Catherine the Great of Russia (1729-1796)
The actual Empress - also known as Catherine II - started out as a very young and naive German princess. She was chosen as the wife of an immensely childish, immature and non-impressive Grand Duke, Peter, by the then current sovereign Empress, Elizabeth, who was the daughter of the Emperor Peter the Great and his wife, The Empress Catherine I. Of course the marriage of the German princess and the Russian milksop, the Grand Duke Peter, wasn't a success. However, that led to the coup by which she established her power as the new Empress, Catherine the Great.
When I see stage performances of Mae West it's obvious to me that she, in everything she does, is a proponent of what she understands as FEMALE POWER. Of course, she would be a Catherine the Great-fan as this specific empress exercised power over men in a very spectacular manner, just as the stage-queen Mae West proposed to do: A very important stage "prop" in the West-shows were the loads of muscular and good-looking men who sort of were her "backdrop". What her message was, having this special "backdrop", is "I rule, the strongest and best-looking men bow to me". She did what countless men have done, walking around with an extremely pretty woman as the symbol of their power and potency.
Her shows were very sexual in a special female manner which I see as some sort of "a symbolic, subdued aggression". Interesting enough, several actresses before WWII appeared in what Mae West had wanted to be, but never did: Catherine the Great-movies.
However, the most famous one of these movies was the one with Marlene Dietrich, which came at almost the same time as the one with Elizabeth Bergner, namely 1934. The Catherine-market at that time was full, so to speak, and the attempts by Mae West to make her own movie about the Empress in 1938-39 was not met with enthusiasm.
The Catherine-play by Mae West was didn't bring her any acclaim.
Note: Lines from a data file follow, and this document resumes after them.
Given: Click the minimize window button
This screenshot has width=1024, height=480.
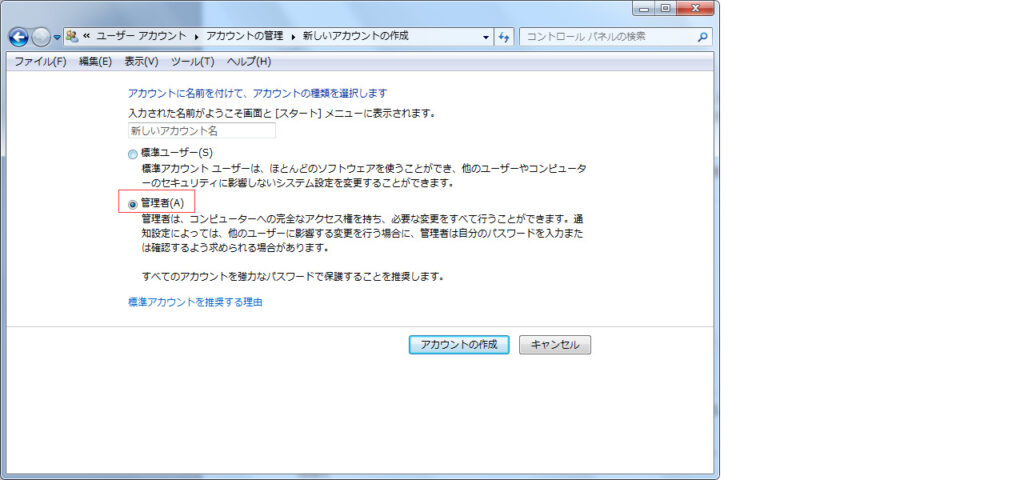Looking at the screenshot, I should 643,8.
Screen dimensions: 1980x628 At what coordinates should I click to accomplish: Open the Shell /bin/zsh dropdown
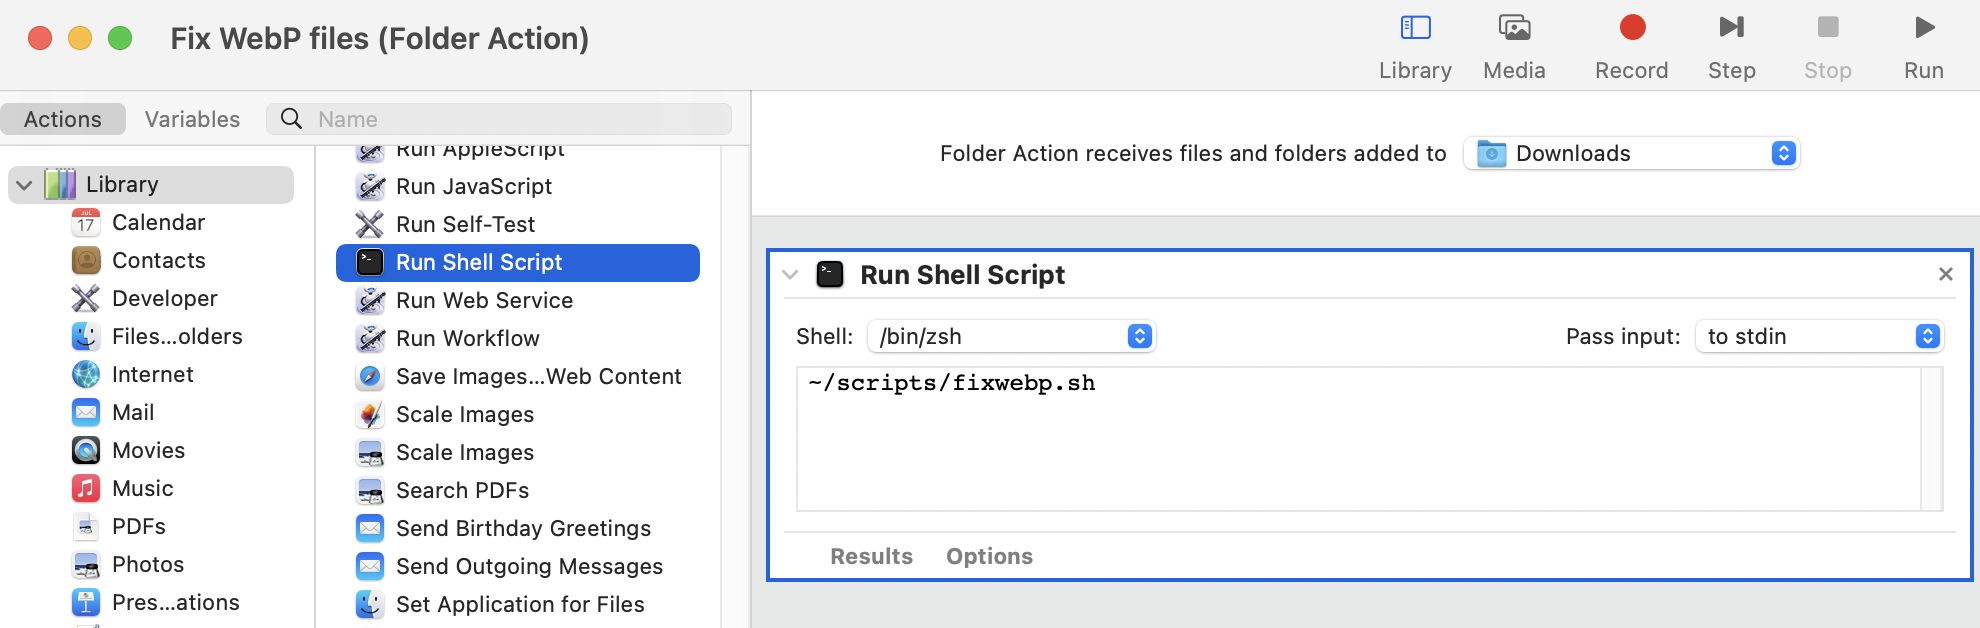pyautogui.click(x=1011, y=337)
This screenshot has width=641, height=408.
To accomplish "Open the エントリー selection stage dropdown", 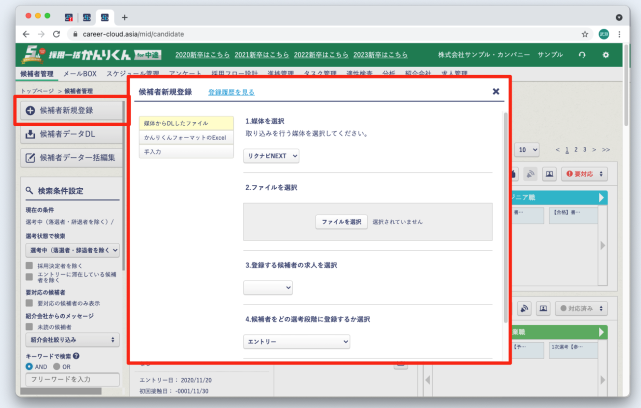I will (x=297, y=342).
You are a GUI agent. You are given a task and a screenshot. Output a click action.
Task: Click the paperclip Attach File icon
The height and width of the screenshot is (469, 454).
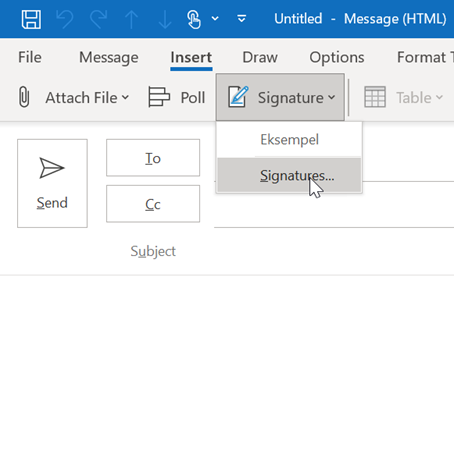click(24, 97)
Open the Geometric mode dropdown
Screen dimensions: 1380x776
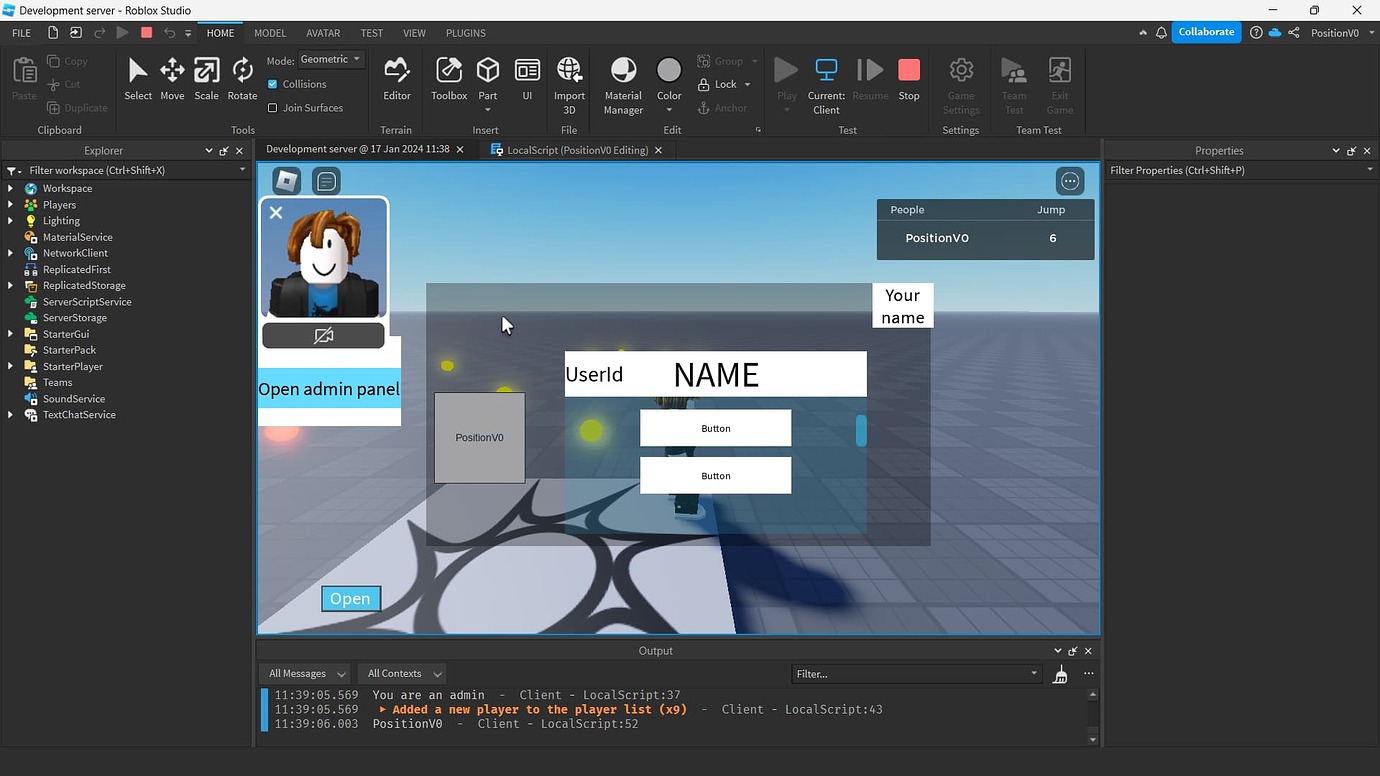click(330, 59)
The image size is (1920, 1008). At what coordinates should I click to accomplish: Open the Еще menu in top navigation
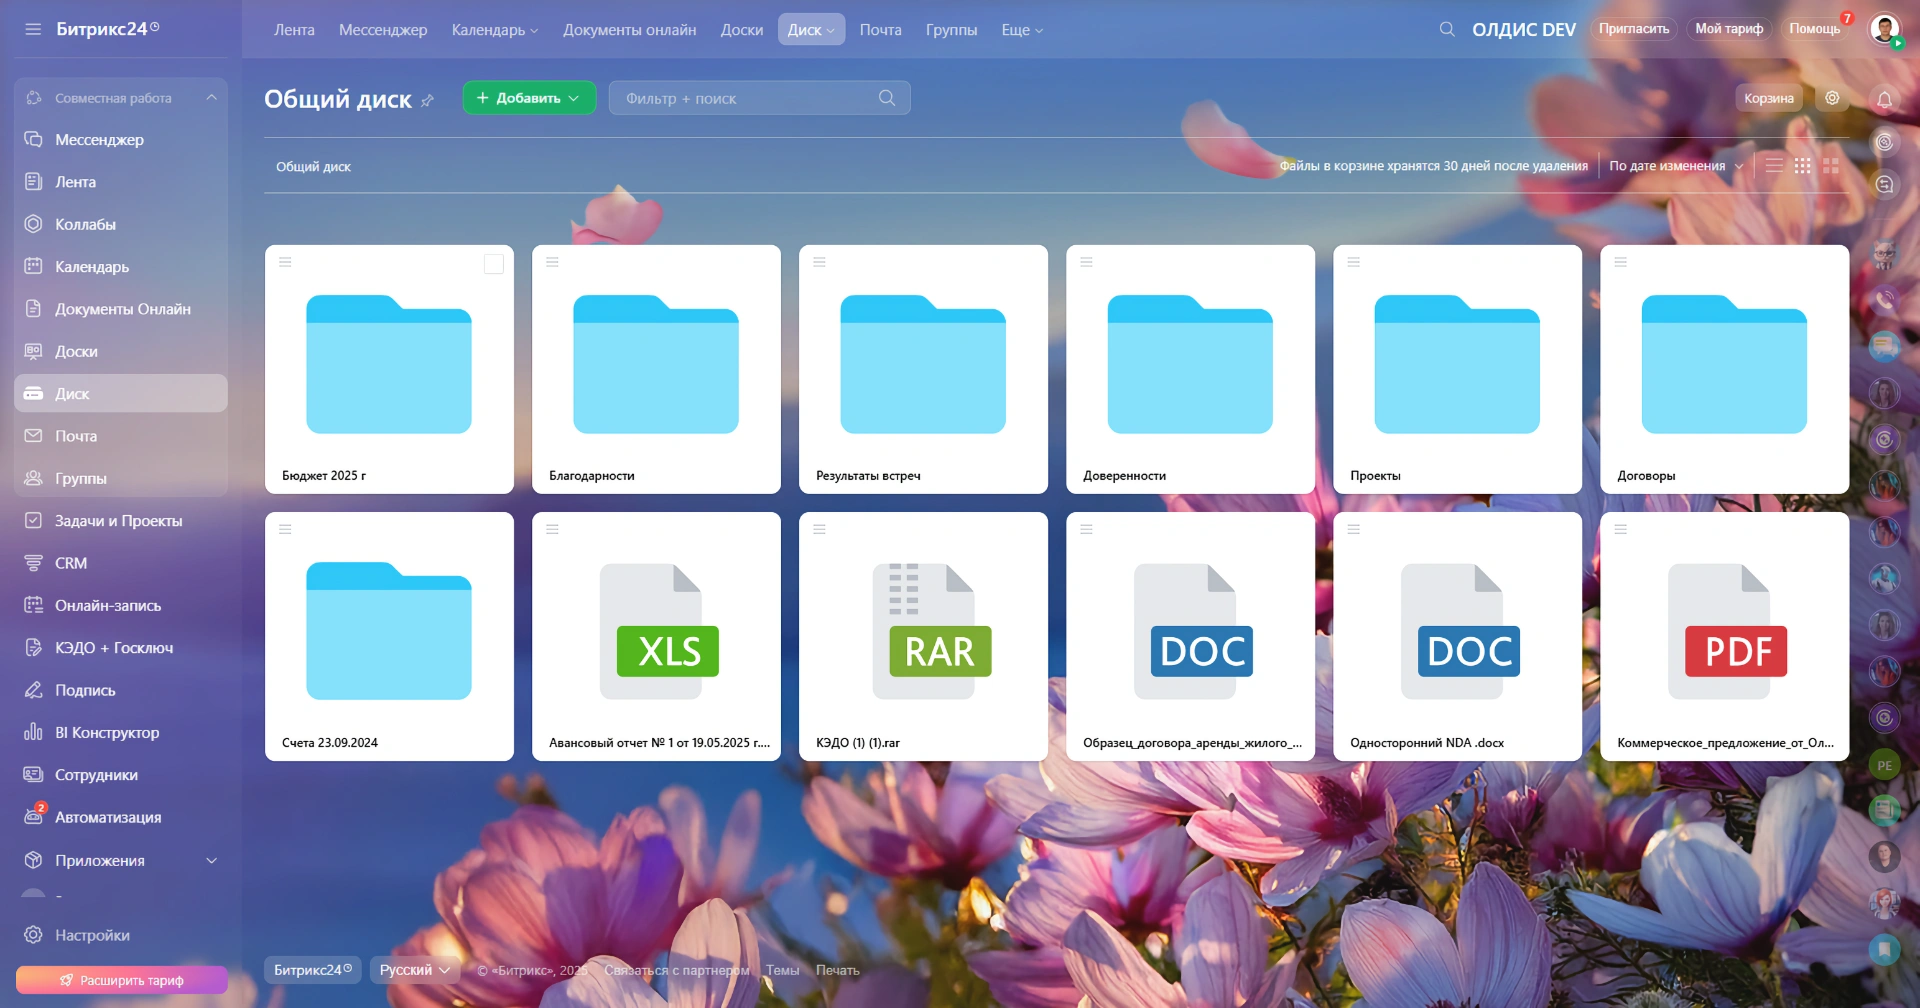coord(1021,30)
It was called "boring" by critics, and she even had legal problems as she was sued for "plagiarism". She may have had dreams of turning her career, but this play didn't bring her what she wanted.
Her shows with extremely muscled and good-looking, half-naked men were a success, but also something which targeted her as "immoral". Not that that seems to have bothered her, but still, she might have deserved better. Anyway, her choice of Catherine the Great looks to me as her way of signalling the use of female power: How to move from pawn to the ultimate power as a sovereign empress. In real life she had to contend with the stage power over men.